Wed
21/07
Cinema Lumiere - Sala Officinema/Mastroianni > 16:00
TOMBOLO / MARSINA STRETTA
ProjectionInfo
Subtitle
Original version with subtitles
Admittance
TOMBOLO, PARADISO NERO
Film Notes
In the years immediately following Rome, Open City Fabrizi performed in dramatic or touchingly humorous roles, and the films that suited him best were those that bordered on realism, such as this movie shot in the Tombolo pine forest in Livorno. Considered a hotbed of vice by the media at that time, the forest was host to an American army base and depot after the war, and would later be the location for Senza pietà (Without Pity) by Alberto Lattuada (who apparently sent his screenwriter Federico Fellini to the set of this film to scout out the location for his own movie). Fabrizi plays an upset father who goes looking for his daughter, lost in the shady criminal underworld. The film’s director Ferroni was trained as a documentary-maker at Istituto Luce, with some experimental and avant-garde dabbling (which filters through the first scenes). He ended up collaborating with the Republic of Salò north of the Gothic Line, numbering among the filmmakers involved with a would-be Cinecittà in Venice, but he then made a film about the resistance produced by the Associazione Nazionale Partigiani, Pian delle stelle. During the 1950s and 60s he made notable sword-and-sandal movies (Le baccanti, La guerra di Troia [The Bacchantes, The Trojan Horse]), spaghetti westerns and a visionary horror movie, Il mulino delle donne di pietra (Mill of the Stone Women). The atmosphere here is a combination of melodrama and film noir, with a fast pace, skilful use of character actors and a touch of fear about the mingling of races (the black soldier was played by John Kitzmiller, who had already appeared in Zampa’s Vivere in pace).
Emiliano Morreale
Cast and Credits
Sog.: Piero Tellini, Glauco Pellegrini. Scen.: Giorgio Ferroni, Victor Merenda, Indro Montanelli, Glauco Pellegrini, Rodolfo Sonego. F.: Piero Portalupi. M.: Maria Mengoli. Scgf.: Arrigo Equini. Mus.: Amedeo Escobar. Int.: Aldo Fabrizi (Andrea Rascelli), Nada Fiorelli (Elvira), Dante Maggio (Agostino), Luigi Pavese (maresciallo Pugliesi), Elio Steiner (Alfredo), John Kitzmiller (sergente Jack), Franca Marzi (Lidia), Umberto Spadaro (Banco), Luigi Tosi (Renzo), Adriana Benetti (Anna Rascelli). Prod.: INCINE – Industria Cinematografica Italiana. DCP. Bn.
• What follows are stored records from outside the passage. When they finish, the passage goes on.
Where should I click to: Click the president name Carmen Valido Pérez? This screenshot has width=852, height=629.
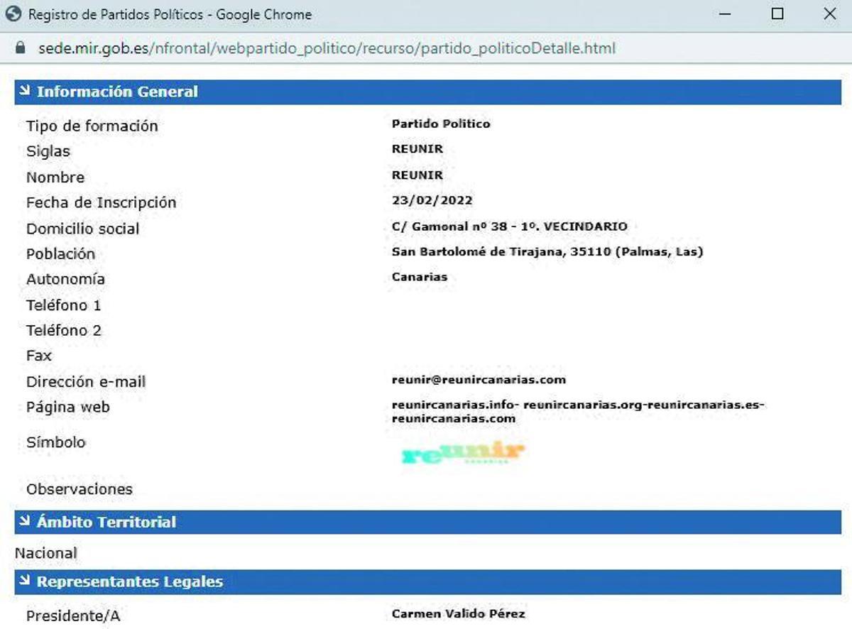coord(458,614)
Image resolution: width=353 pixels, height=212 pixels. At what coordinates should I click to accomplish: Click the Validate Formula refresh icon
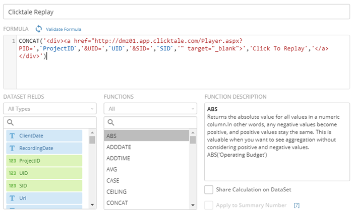(39, 29)
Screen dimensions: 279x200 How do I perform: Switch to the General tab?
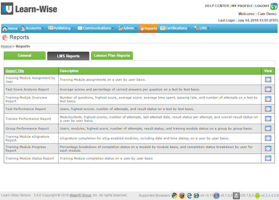click(24, 56)
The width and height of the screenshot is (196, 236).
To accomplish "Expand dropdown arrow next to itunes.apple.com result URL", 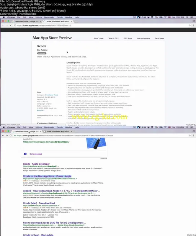I will point(76,179).
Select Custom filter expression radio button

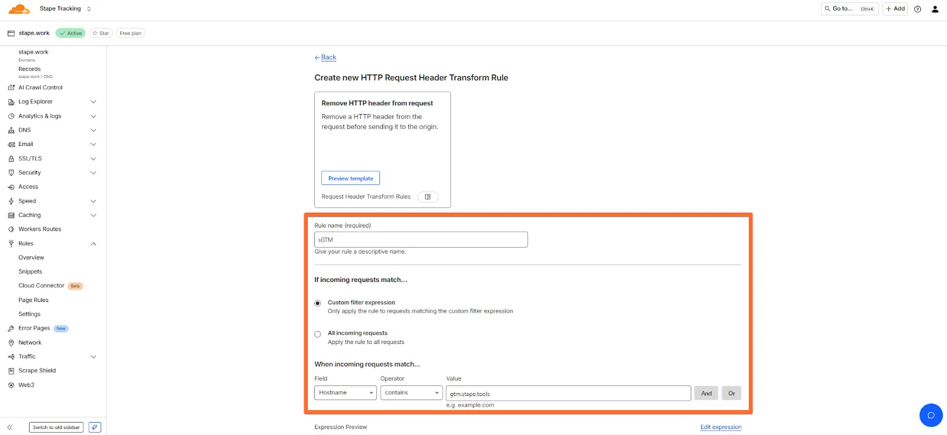pos(318,303)
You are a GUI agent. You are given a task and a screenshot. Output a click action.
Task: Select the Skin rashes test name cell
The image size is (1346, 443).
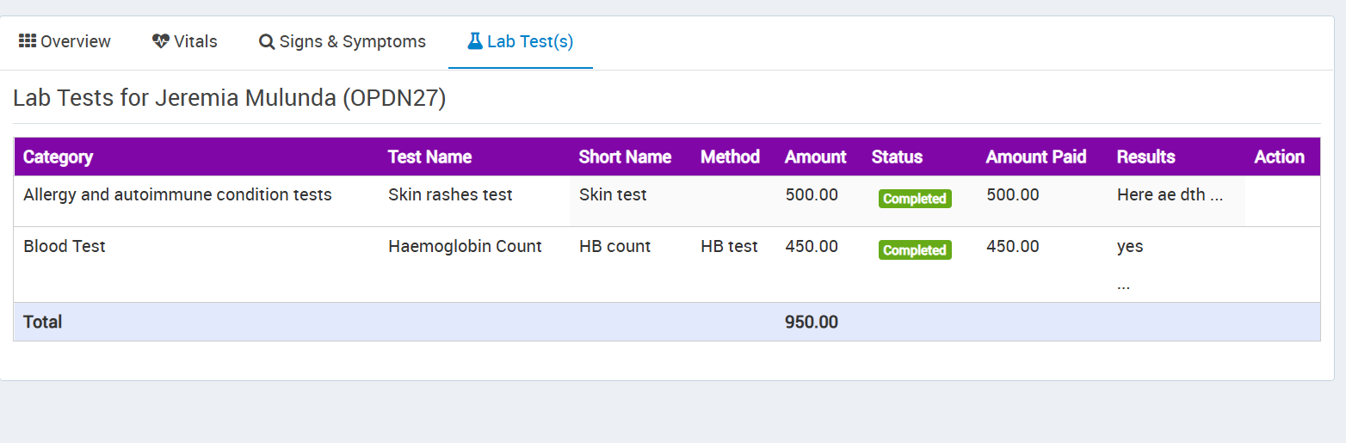click(x=450, y=195)
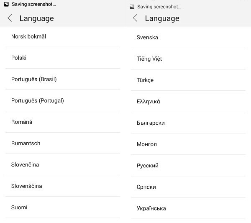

MARSINA STRETTA - Episodio di Questa è la vita
Film Notes
Following the success of Alessandro Blasetti’s Altri tempi (In Olden Days, 1952), Italian cinema saw the development of a minor genre of anthology films set in the recent past and often adapted from literary classics. Questa è la vita is an adaptation of four stories by Luigi Pirandello: La patente by Luigi Zampa with Totò, Il ventaglino by Mario Soldati, La giara by Giorgio Pàstina and Marsina stretta, which according to some is Fabrizi’s best directorial work. The main character is a professor invited to the wedding of a former student; a “hippopotamus” (as the story describes him) imprisoned in overly tight clothes, his physical discomfort is what gives him the impetus to resolve a dramatic situation that could undermine the wedding. Pirandello’s concept of humour, dialectically joined by the dramatic in a “feeling of the opposite”, takes on a notably fast pace in this story: ideal inspiration for Fabrizi. Once again, outstanding supporting actors appear in various scenes, including the brief appearance of the bride and groom Walter Chiari and Lucia Bosè, at the time a couple in real life (although not for much longer).
Emiliano Morreale
Cast and Credits
Sog.: dalla novella omonima (1901) di Luigi Pirandello. Scen.: Aldo Fabrizi. F.: Giuseppe La Torre. M.: Eraldo da Roma. Scgf.: Peppino Piccolo. Mus.: Carlo Innocenzi, Armando Trovajoli. Aiuto regia: Paolo Bianchi, Sergio Leone, Cesare Olivieri, Salvatore Rosso. Int.: Aldo Fabrizi (prof. Fabio Gori), Lucia Bosè (Angela), Walter Chiari (Andrea), Luigi Pavese (colonnello), Carlo Romano (Carlo Migri), Lauro Gazzolo (amministratore), Ada Dondini (signora Migri). Prod.: Fortunia Film. 35mm. Bn.